A aceleração do aquecimento global nas regiões polares está descongelando vastas extensões do permafrost ártico, liberando quantidades enormes de matéria orgânica congelada há milhares de anos. Essa preocupação é legítima: cientistas temem que esse carbono ancestral, ao ser descomposto por micróbios marinhos, possa transformar-se rapidamente em dióxido de carbono e metano, intensificando ainda mais o efeito estufa e criando um ciclo de retroalimentação climática perigoso. No entanto, uma pesquisa recente oferece uma perspectiva mais encorajadora sobre como os oceanos estão lidando com esse carbono antigo.

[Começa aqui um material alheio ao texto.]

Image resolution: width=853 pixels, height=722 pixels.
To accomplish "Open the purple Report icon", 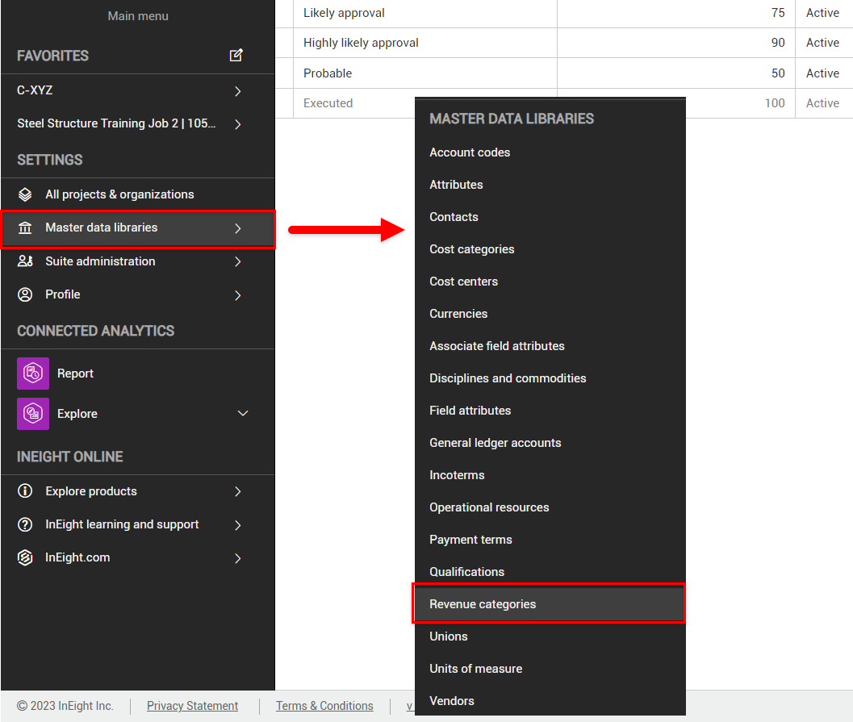I will pos(33,374).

Pesquisadores que coletaram amostras de sedimento próximo à Ilha de Herschel, na costa do Canadá, fizeram uma descoberta significativa: a maioria do carbono que chega ao oceano a partir do permafrost descongelado não é convertida em gases. Em vez disso, ele é capturado e enterrado no assoalho marinho, onde permanece aprisionado. Os dados indicam que apenas cerca de 10% desse carbono é efetivamente transformado em gases de efeito estufa — um percentual bem menor do que muitos cenários catastróficos imaginavam.
Esse processo de sequestro de carbono no assoalho oceânico representa um mecanismo natural de proteção que muitos estudos anteriores não tinham adequadamente considerado. O sedimento marinho funciona como um depósito, enterrando o carbono antigo sob camadas de novo material, impedindo que micróbios o decomponham e liberem gases. Esse aprisionamento é particularmente eficiente nas águas frias e profundas do Ártico, onde a atividade microbiana é limitada pela temperatura extremamente baixa.
Embora os resultados sejam tranquilizadores em relação ao mecanismo específico estudado, os pesquisadores ressaltam que não se trata de uma solução completa para as mudanças climáticas. O fato de 10% do carbono ainda ser convertido em gases continua representando um risco significativo, especialmente considerando o volume colossal de carbono que está sendo liberado. A pesquisa, porém, sugere que os oceanos têm maior capacidade de mitigar essa ameaça do que se temia, oferecendo um pequeno respiro em um cenário climático cada vez mais desafiador.